Ahmad Shaheed of the Maldive Islands became the new Iranian human rights rapporteur at the UN August 1. He has now submitted an interim report in which he notes that the Islamic Republic has so far failed to have any dealings with him. That is no surprise as Iran has publicly said it would ignore him.

Shaheed’s report ignores those public comments and pleads with Iran to allow him to visit the country ”in order to develop his dialogue with the authorities and either substantiate or lay to rest allegations of human rights violations.”
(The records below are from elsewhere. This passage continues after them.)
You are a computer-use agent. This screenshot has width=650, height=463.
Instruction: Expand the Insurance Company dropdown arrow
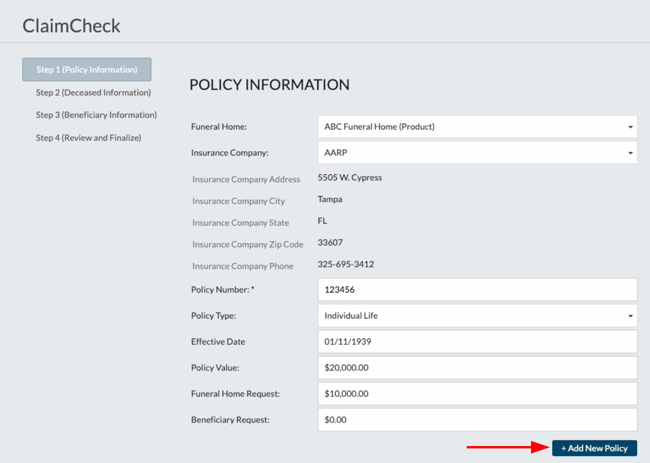point(630,153)
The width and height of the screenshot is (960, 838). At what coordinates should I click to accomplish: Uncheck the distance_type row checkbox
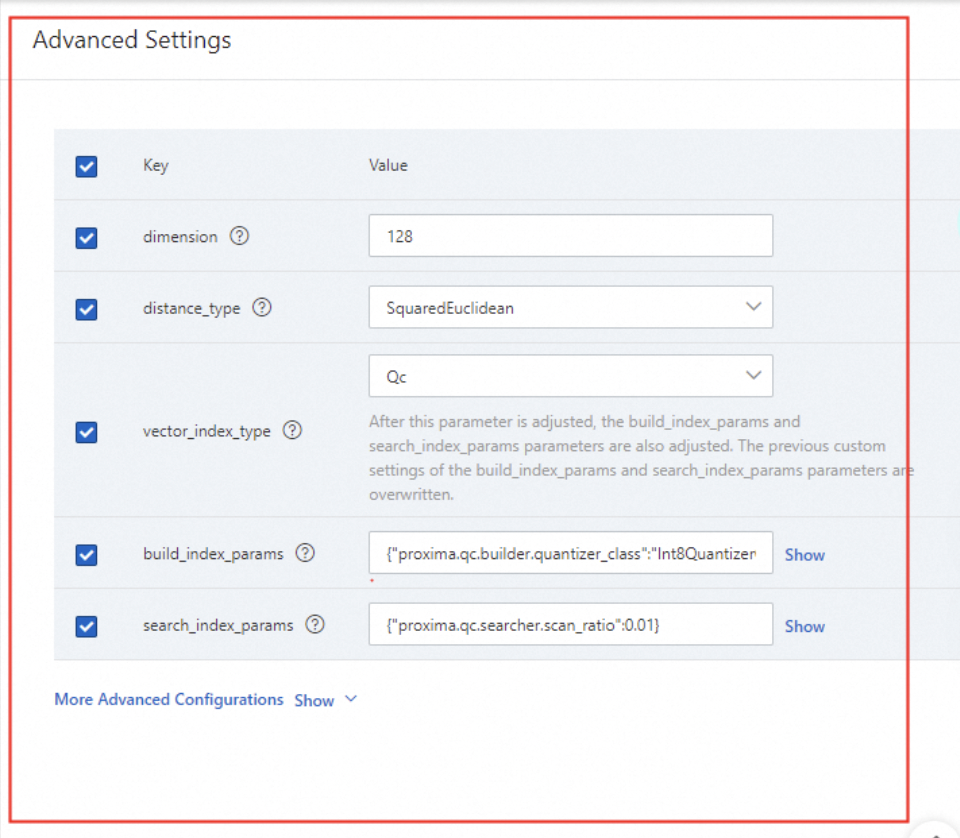(87, 309)
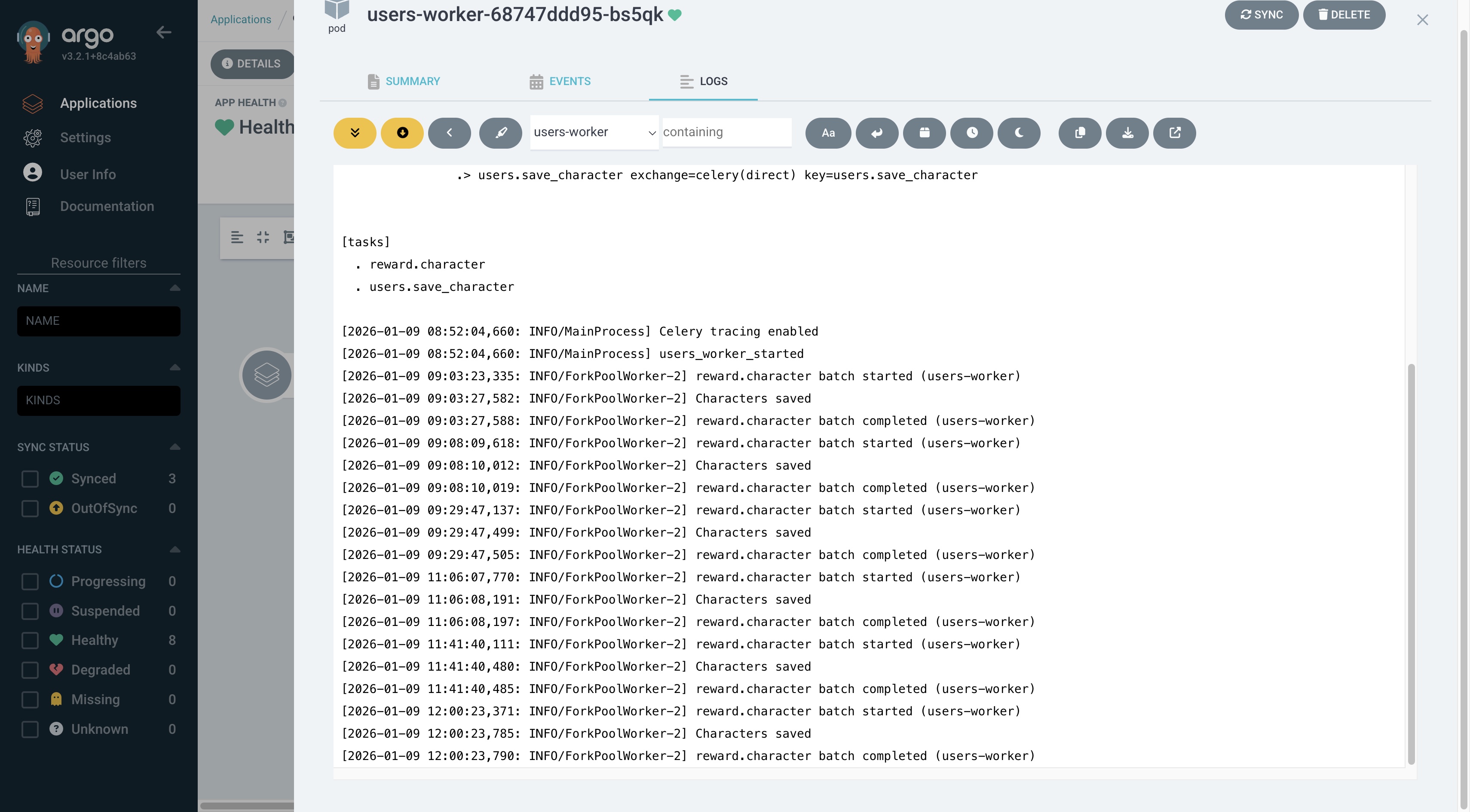Toggle dark mode moon button
The image size is (1470, 812).
click(1019, 133)
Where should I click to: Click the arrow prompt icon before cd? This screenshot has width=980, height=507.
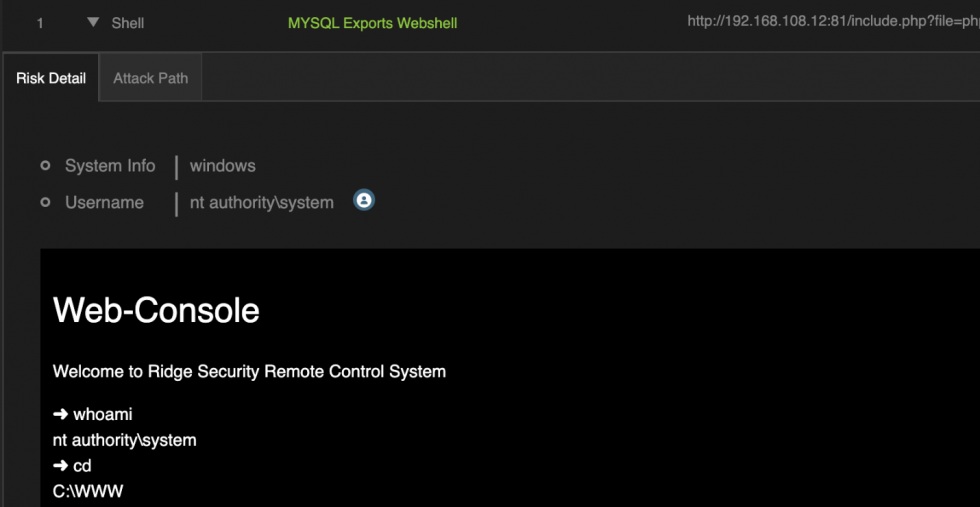click(60, 466)
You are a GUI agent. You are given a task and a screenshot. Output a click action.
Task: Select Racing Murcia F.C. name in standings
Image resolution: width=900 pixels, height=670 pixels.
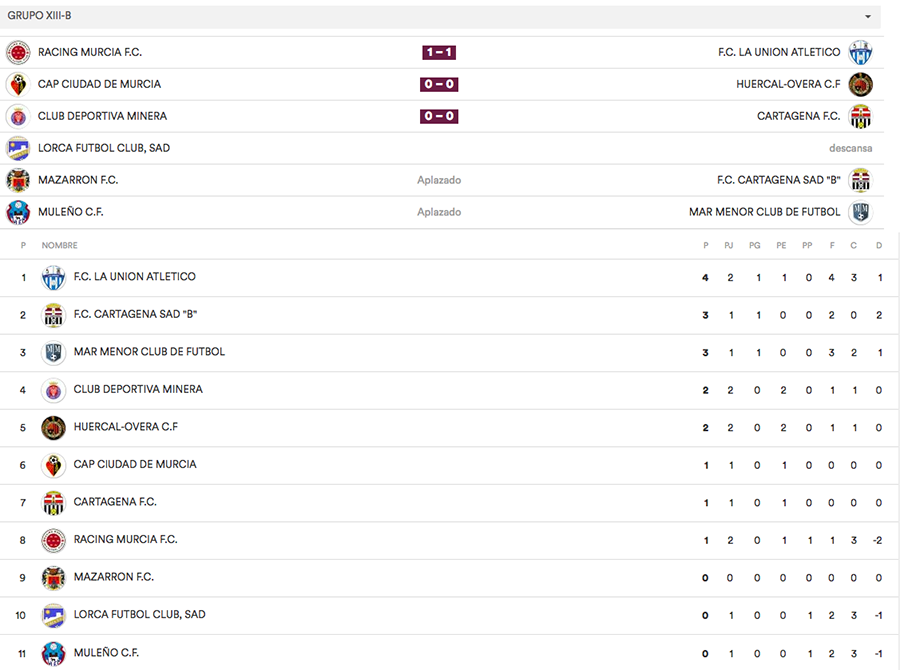[125, 539]
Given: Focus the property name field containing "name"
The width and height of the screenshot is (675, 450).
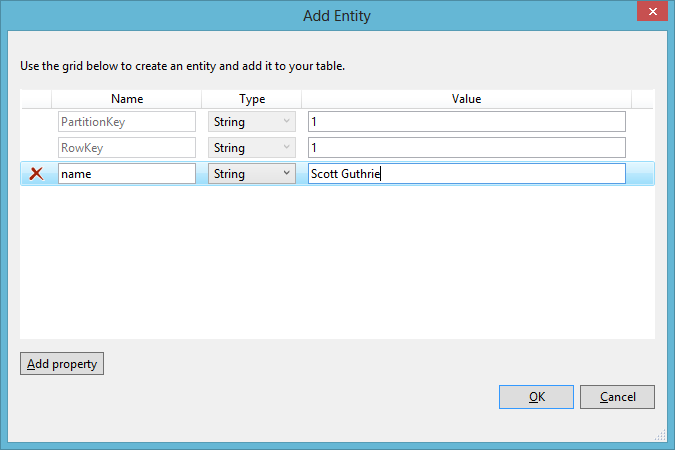Looking at the screenshot, I should 127,174.
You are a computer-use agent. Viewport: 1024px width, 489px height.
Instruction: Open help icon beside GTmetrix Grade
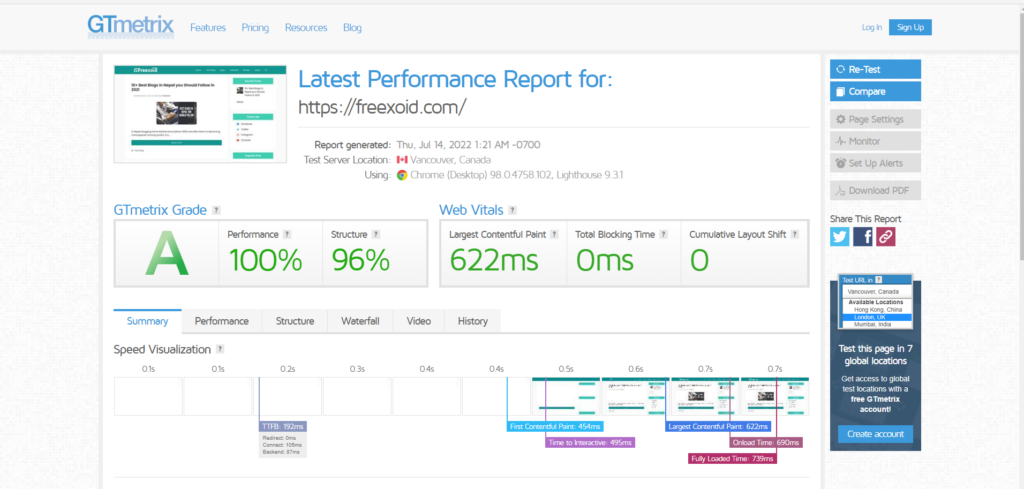pyautogui.click(x=216, y=210)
The bulk of his 21-page report is a catalog of accusations submitted to him by Iranians charging human rights abuses of all sorts. Shaheed appears to be trying to convince Iran that it is to its benefit to host him and talk with him about the allegations because they will not otherwise have the opportunity to refute any of them.

Most of the allegations laid out by Shaheed are well-known—charges of torture to induce confessions, judicial procedures that fall far short of international standards for fairness and intimidation of critics.

One new charge is that the regime is effectively stealing from people it accuses of being dissidents even when the Judiciary finds that no crime has been committed against the regime.

Shaheed says the Islamic Republic routinely demands “exorbitant” bail from accused persons, sometimes as high as $500,000.

“Defendants and/or their guarantors must often furnish deeds or sign promissory notes that are later used to garnish wages of guarantors,” Shaheed wrote.

He then said that everyone he has interview on this issue—without exception—reported that the deeds submitted as bail to assure appearance in court “were never returned to the guarantors, even after acquittals or final convictions.”

Shaheed wrote, “Since these parties no longer possess the deeds to their properties, they are deprived of financial control of their assets, which produces a disturbing level of persistent punishment, even beyond the conclusion of the cases.”

In a number of cases, the deeds have been submitted as bail by aged parents of accused persons. For example, the 90-year-old mother of Iranian-American Haleh Esfandiari, who directs Middle East projects at the Woodrow Wilson Center in Washington, DC, had to deposit the deed to her apartment to win release for her daughter.

The UN had a human rights rapporteur for Iran for many years until dropping the post in 2002. Earlier this year, it decided to re-establish the position and picked Shaheed, who was the foreign minister of the Maldives Islands, a small Muslim-majority state in the Indian Ocean.